Y prueba de ello es este estudio que se realizó en Venezuela por prestigiosos científicos de la Universidad de Oriente en el que se demostró que el aloe vera necesita para su desarrollo ciertos macronutrientes como son el nitrógeno (-N), fósforo (-P), potasio (-K), calcio (-Ca), magnesio (-Mg) o azufre (-S) y si tiene deficiencia de alguno de ellos sufre trastornos en su desarrollo. “Las condiciones de cultivo pueden afectar la composición del gel (Yaron, 1991; Genet y Van Shooten, 1992; Lee et al., 1996), la concentración de pigmentos en las hojas (Díaz et al., 1990) y el rendimiento (Peña et al., 2000)”, se explica en dicho estudio.

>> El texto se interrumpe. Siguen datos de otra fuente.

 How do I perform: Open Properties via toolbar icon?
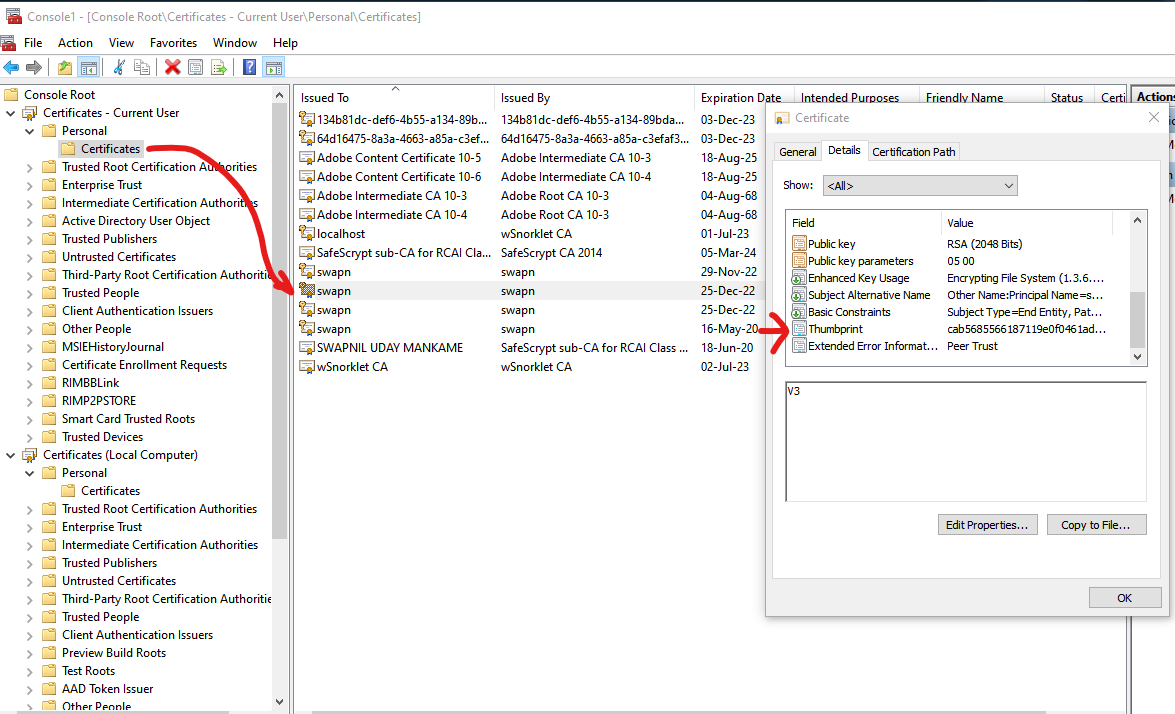pos(193,67)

Lo interesante de este estudio, además de lo evidente, es que gracias a él se puede saber de qué macronutriente es deficitaria la planta por los trastornos que presente en su desarrollo. Así, se concluyó que “el aloe vera necesita todos los macronutrientes estudiados para un desarrollo óptimo. Los síntomas visuales específicos para la carencia de cada macronutriente facilitan la identificación de condiciones nutricionales en el campo”.

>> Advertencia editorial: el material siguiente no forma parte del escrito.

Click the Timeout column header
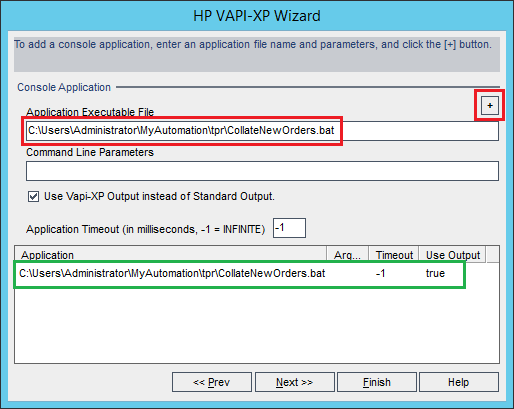Screen dimensions: 514x409 pos(394,255)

Síntomas ante la falta de macronutrientes

Deficiencia de nitrógeno (-N): “hubo escaso crecimiento y síntomas generalizados tales como hojas rojizas con ápices necrosados en las más viejas, y raíces abundantes, largas y engrosadas”.

Deficiencia de fósforo (-P): “afectó el crecimiento, pero el síntoma más evidente fue la coloración verde brillante en las hojas más jóvenes y clorosis apical en las más viejas; las raíces fueron escasas y alargadas”.

Deficiencia de potasio (-K): “afectó el crecimiento, causó la necrosis basípeta en hojas más antiguas (basales), mientras que las hojas jóvenes conservaban un color verde-azulado. Además, las hojas crecieron curvadas hacia abajo y las raíces fueron cortas, delgadas y frágiles”.

Deficiencia de calcio (-Ca): “mostraron en general un buen desarrollo, con ligeras manchas cloróticas cercanas a la base en hojas intermedias. También se observaron raíces cortas y engrosadas, y la formación de hijuelos”.

Deficiencia de magnesio (-Mg): “la mayoría de las plantas se desarrollaron normalmente, pero al final del experimento las hojas más antiguas mostraron depresiones que se iniciaron con manchas cloróticas irregulares sobre toda la superficie adaxial, así como necrosis apical; las raíces fueron cortas. En este tratamiento algunas plantas murieron”.

Deficiencia de azufre (-S): “tuvieron mediano desarrollo, hojas verde claro, gruesas en la porción basal y más cortas en el ápice; las hojas más viejas manifestaron enrojecimiento y necrosis apical; las raíces fueron largas y abundantes”.